Another issue in Dodd was whether sufficient notice had been given by the landowner to the mineral owner claimants. Here, the evidence indicated that the record owners of the mineral interest were long deceased and a title search showed no transfer of record. There was also a contention made that a search showed that the record owners did not have probate estates opened in the subject county. No certified mail was sent by the landowner – only notice by publication was made. The mineral owners claimed that this did not meet the requirements of the statute, and the trial court agreed. The Court of Appeals avoided the issue of whether the landowner satisfied the notice requirements and instead found that, because some of the mineral owners did receive actual notice of the claim via the newspaper notice, lack of service by certified mail was “harmless error.”
The most significant holding in Dodd concerned the ramifications of a mineral owner timely responding to a landowner’s notice of intent to recapture minerals. Here, certain heirs of the record mineral holder did file “claims to preserve” their interests under 5301.56(C). This was done within the 60 day window set out in 5301.56(H). Via a lengthy analysis of the various provisions of the statute, the Court held that such a filing does qualify as a savings event under the statute, notwithstanding the fact that it was recorded outside of the 20 year window defined in 5301.56(B)(3).
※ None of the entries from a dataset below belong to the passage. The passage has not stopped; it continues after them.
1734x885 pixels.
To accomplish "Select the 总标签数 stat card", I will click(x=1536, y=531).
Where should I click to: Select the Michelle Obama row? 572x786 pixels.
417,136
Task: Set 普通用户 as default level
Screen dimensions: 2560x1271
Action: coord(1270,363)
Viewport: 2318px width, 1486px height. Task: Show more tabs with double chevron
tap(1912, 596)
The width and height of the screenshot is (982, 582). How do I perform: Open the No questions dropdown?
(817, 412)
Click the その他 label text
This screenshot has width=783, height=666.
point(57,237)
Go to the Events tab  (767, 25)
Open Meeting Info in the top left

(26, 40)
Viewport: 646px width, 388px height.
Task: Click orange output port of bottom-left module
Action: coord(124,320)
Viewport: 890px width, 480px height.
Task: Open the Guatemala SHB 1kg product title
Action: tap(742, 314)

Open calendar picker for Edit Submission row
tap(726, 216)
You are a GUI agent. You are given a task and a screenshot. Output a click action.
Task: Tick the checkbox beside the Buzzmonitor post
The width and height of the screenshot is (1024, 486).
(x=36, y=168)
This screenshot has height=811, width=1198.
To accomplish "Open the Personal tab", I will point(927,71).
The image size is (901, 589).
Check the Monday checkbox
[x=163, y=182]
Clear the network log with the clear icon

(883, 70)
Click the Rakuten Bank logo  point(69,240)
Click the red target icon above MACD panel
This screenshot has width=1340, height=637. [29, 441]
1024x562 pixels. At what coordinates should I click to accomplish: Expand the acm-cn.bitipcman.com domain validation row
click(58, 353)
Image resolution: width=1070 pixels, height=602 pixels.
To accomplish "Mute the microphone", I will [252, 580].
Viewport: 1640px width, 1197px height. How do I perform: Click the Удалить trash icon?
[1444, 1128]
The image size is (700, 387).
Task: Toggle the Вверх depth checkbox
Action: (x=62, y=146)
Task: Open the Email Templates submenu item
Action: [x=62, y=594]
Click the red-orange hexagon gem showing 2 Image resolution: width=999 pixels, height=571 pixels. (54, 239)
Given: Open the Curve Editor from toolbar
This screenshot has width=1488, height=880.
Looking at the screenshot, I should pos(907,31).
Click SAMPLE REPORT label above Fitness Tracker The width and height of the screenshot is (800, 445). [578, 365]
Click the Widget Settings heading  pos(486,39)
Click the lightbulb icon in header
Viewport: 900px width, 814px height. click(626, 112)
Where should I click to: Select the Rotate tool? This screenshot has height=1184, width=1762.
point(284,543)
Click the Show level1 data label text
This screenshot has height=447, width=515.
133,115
10. Dahlgren v. Brown Farm
This is the most recent decision issued on dormant minerals and came out of Carroll County (2013 CVH 27445). This case involved a claim by landowners that they had acquired their minerals via the 1989 version of the dormant mineral statute. The Court ruled that the 1989 statute “provided no procedure for the holder of the subsurface rights to contest their alleged abandonment, and no procedure for anyone to record the abandonment anywhere.” The Court further ruled that, based upon the history of the dormant mineral statute and considering issues of due process, the theory of ‘automatic’ vesting of those rights in the landowner did not have merit. Instead, the Court ruled “that the 1989 version impliedly required implementation before it finally settled the parties’ rights, at least by a recorded abandonment claim that permitted the adverse party to challenge its validity, if not by an appropriate court proceeding to confirm that abandonment.” Finding that the landowners had failed to pursue either of these two options, the Court found the minerals were properly owned by the holders.